• [Saved data entries]:
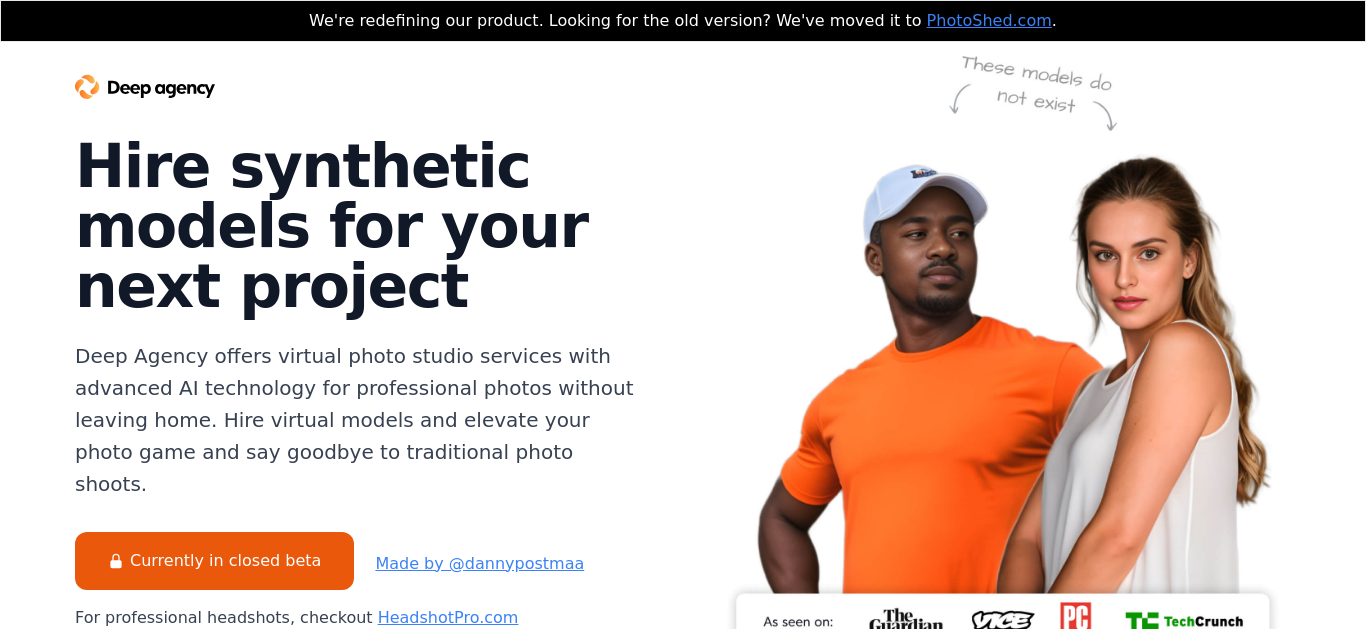Click 'These models do not exist' note
Image resolution: width=1366 pixels, height=629 pixels.
click(x=1036, y=84)

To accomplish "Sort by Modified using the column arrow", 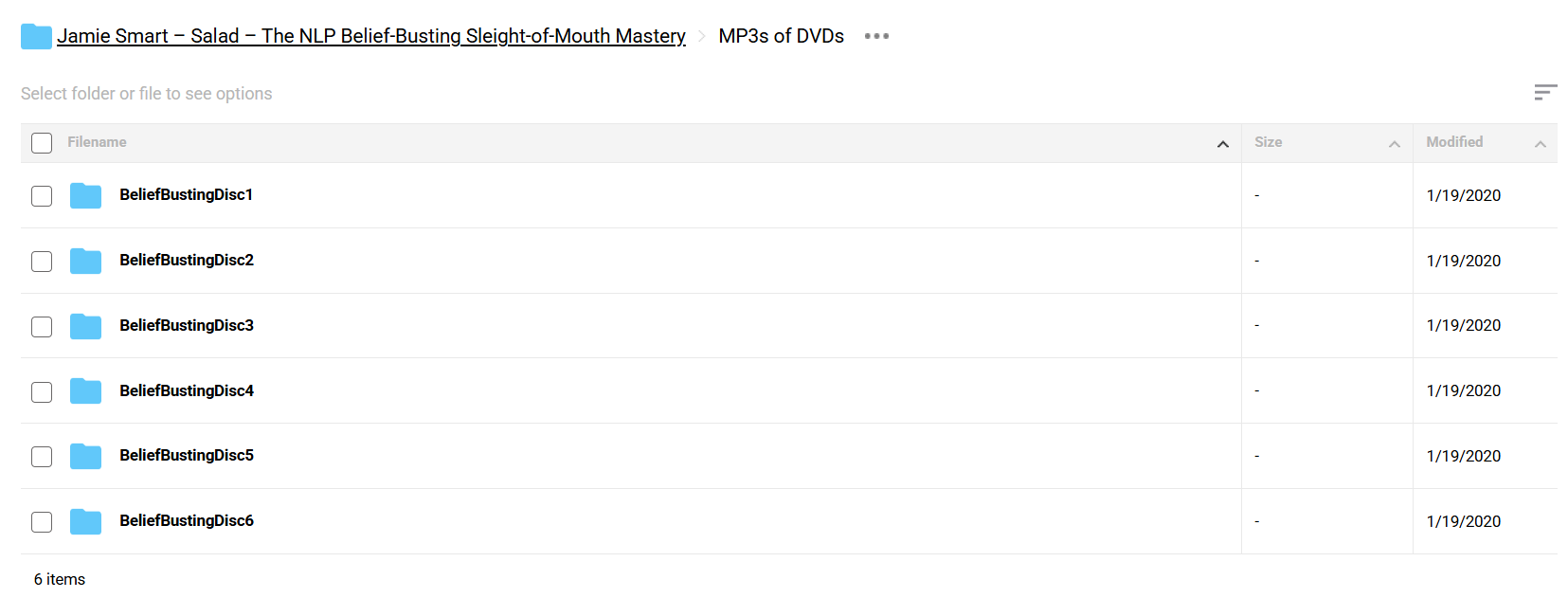I will [x=1540, y=144].
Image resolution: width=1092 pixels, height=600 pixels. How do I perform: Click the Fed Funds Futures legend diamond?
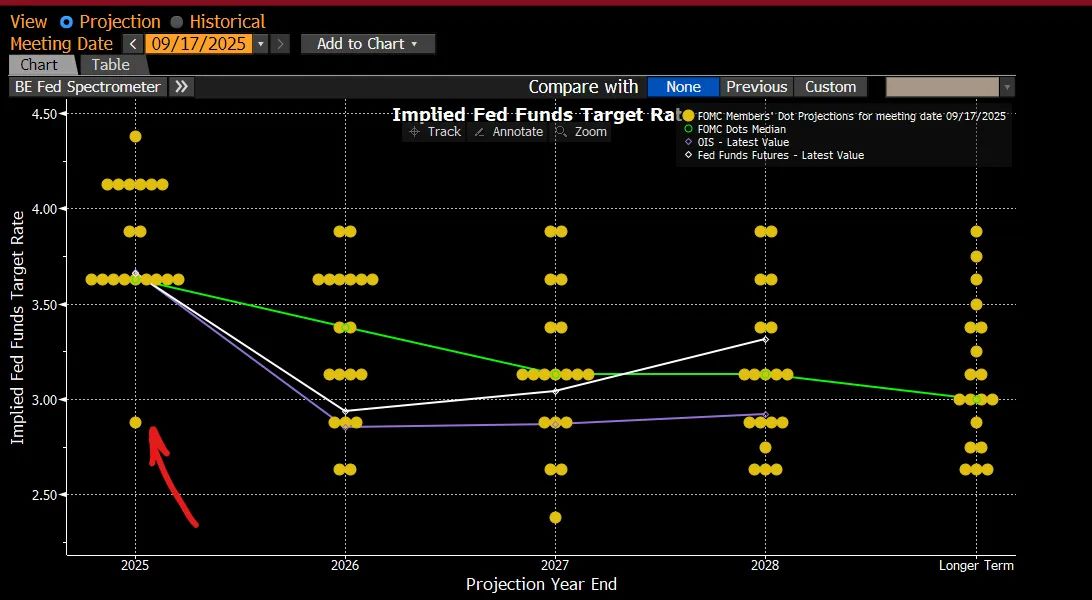pos(687,155)
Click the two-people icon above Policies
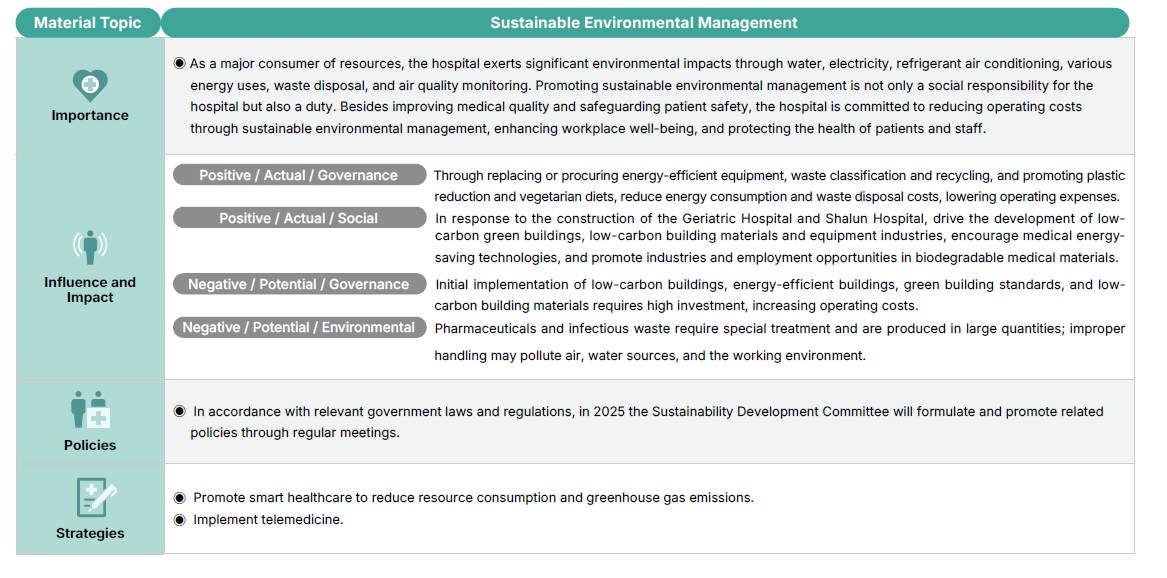Image resolution: width=1167 pixels, height=578 pixels. click(90, 410)
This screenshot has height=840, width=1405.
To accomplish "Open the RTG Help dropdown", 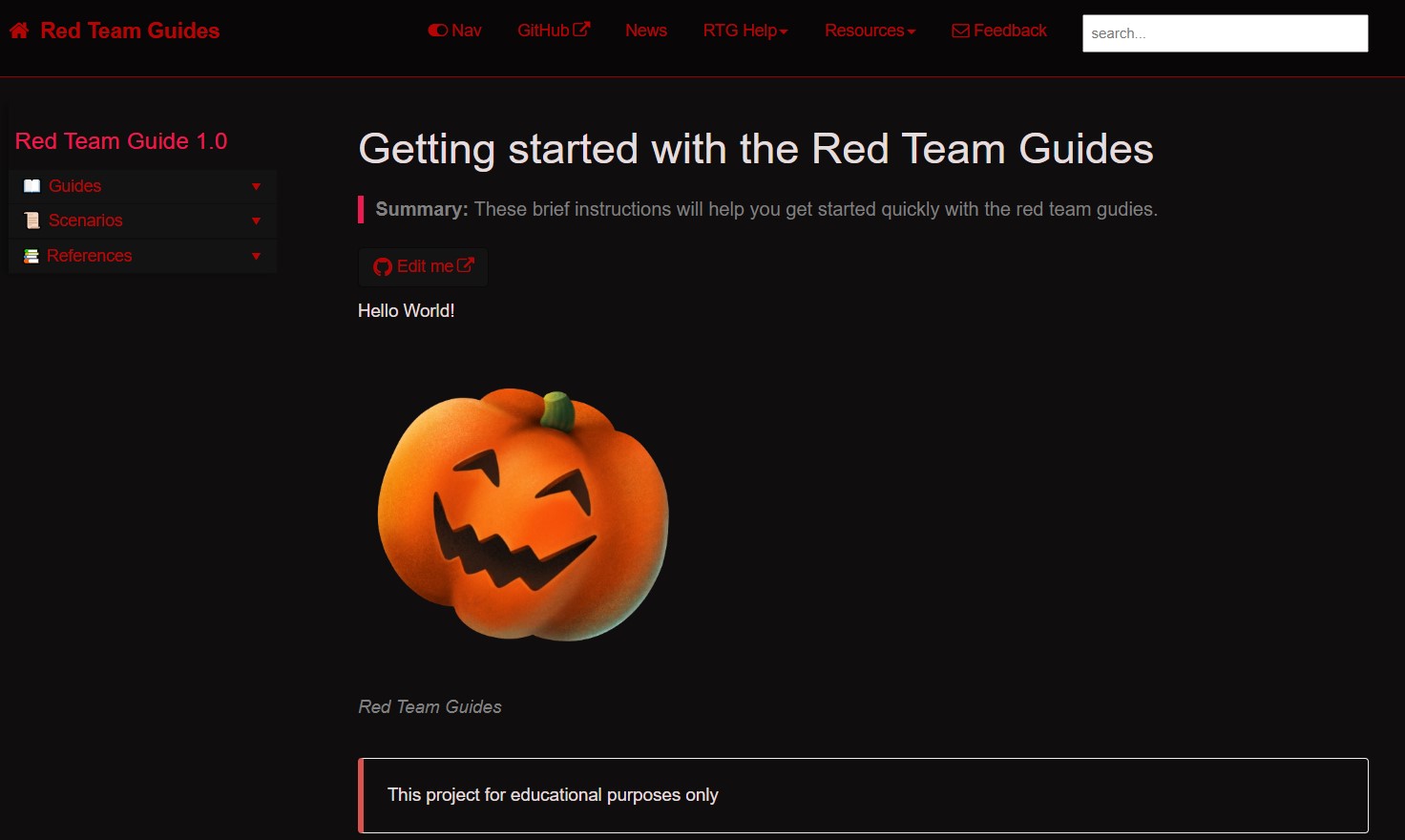I will [745, 31].
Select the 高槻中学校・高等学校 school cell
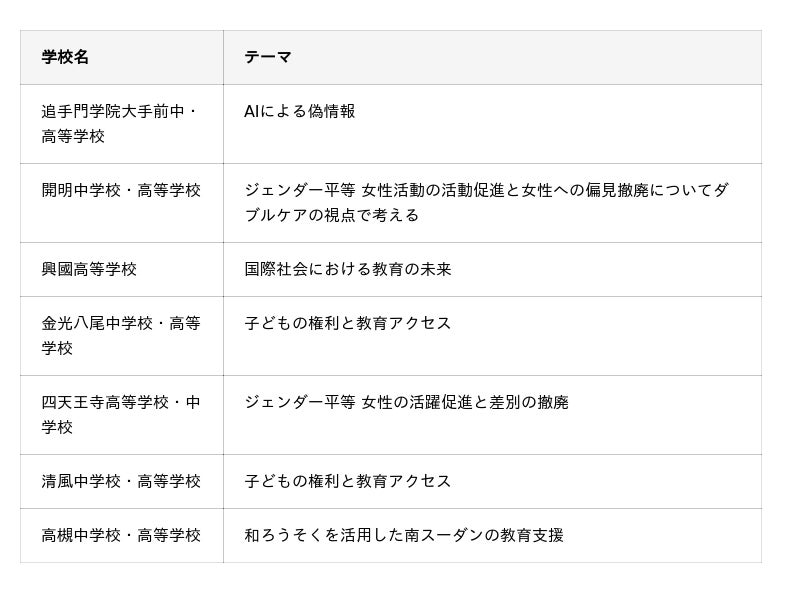 tap(121, 535)
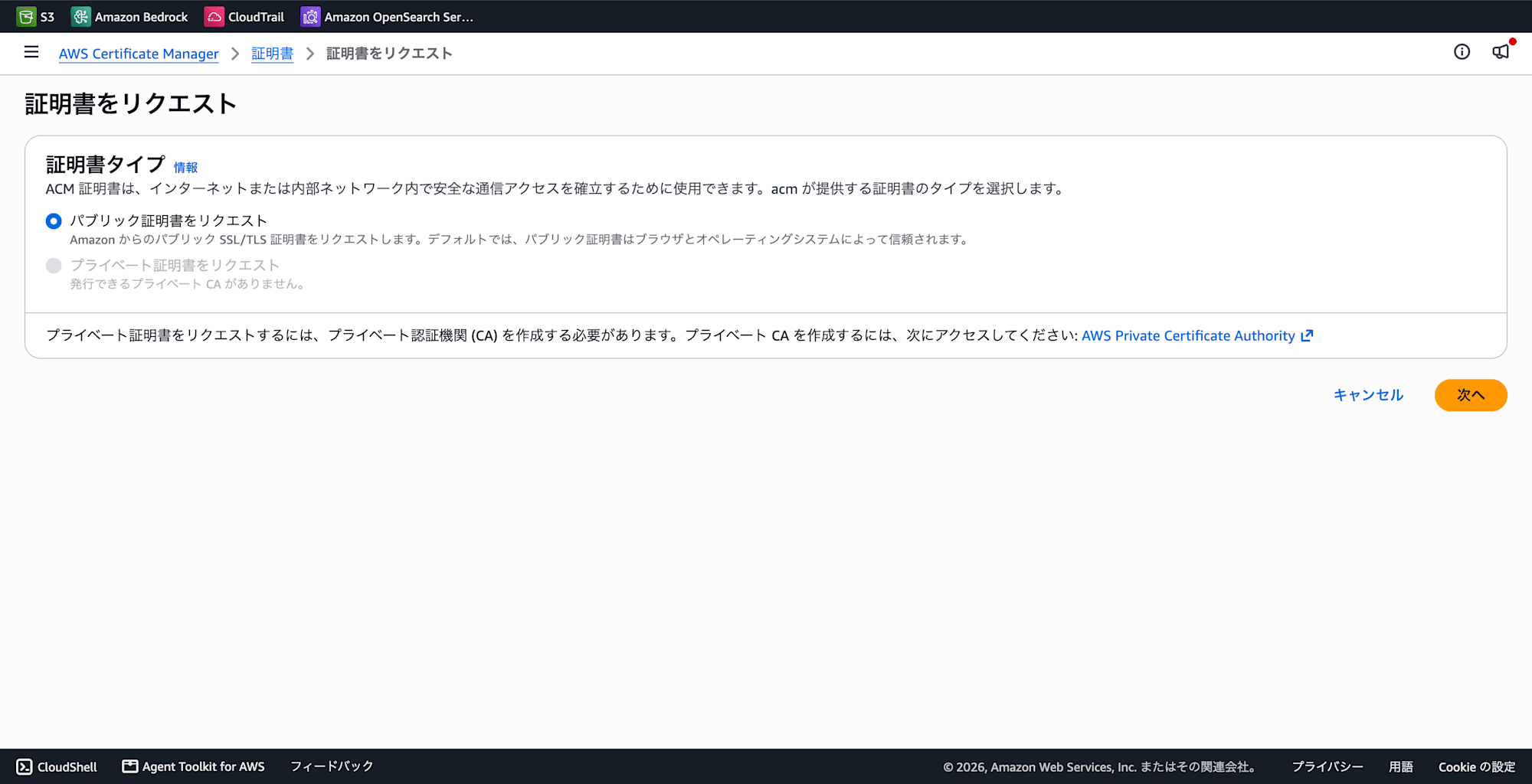Open the hamburger navigation menu
The height and width of the screenshot is (784, 1532).
pyautogui.click(x=31, y=52)
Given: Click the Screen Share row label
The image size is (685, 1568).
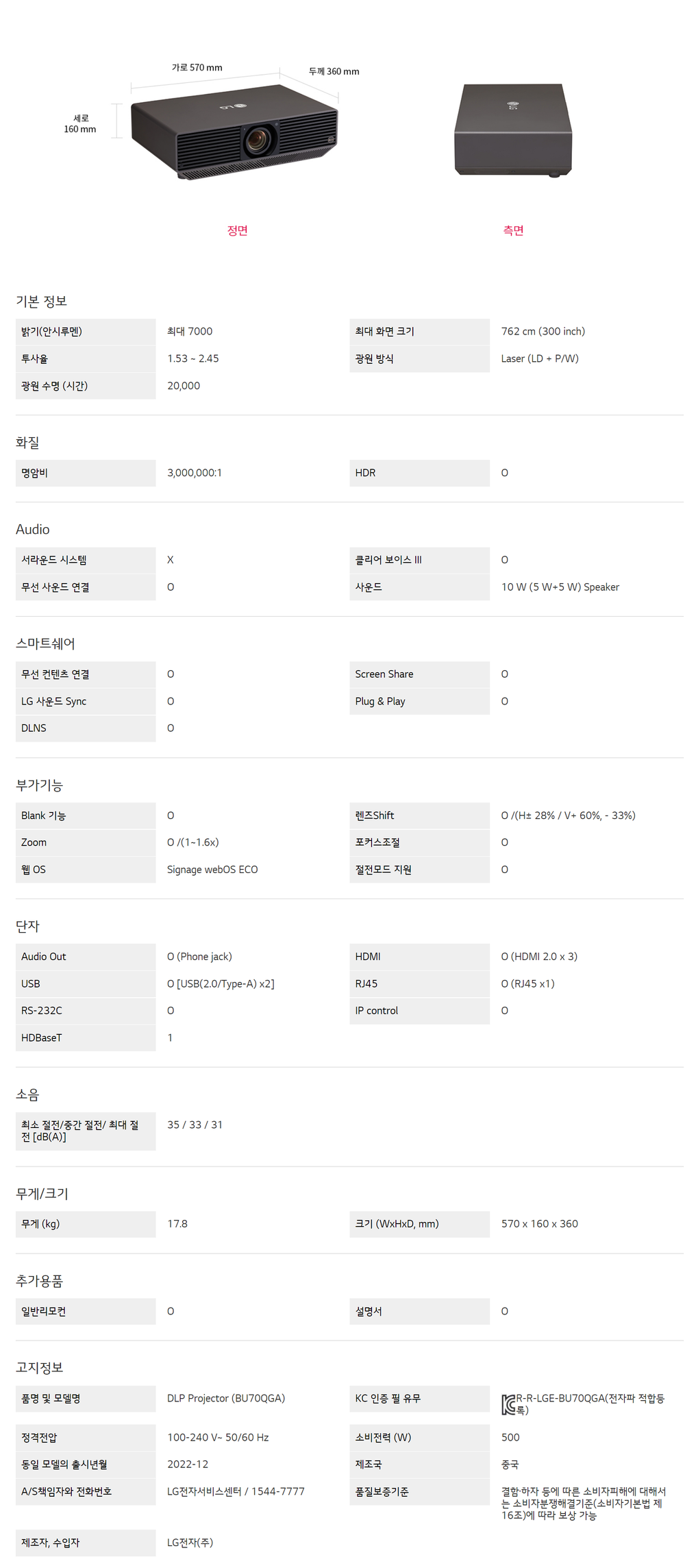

• [Exercise description]: Please transcribe exactly the line containing "Select the 高槻中学校・高等学校 school cell" and every later line through the end of the records above, omitting pictures.

• [Your response]:
Select the 高槻中学校・高等学校 school cell
 tap(121, 535)
Open the hamburger navigation menu
The height and width of the screenshot is (784, 1532).
pyautogui.click(x=31, y=52)
Given: Click the Screen Share row label
The image size is (685, 1568).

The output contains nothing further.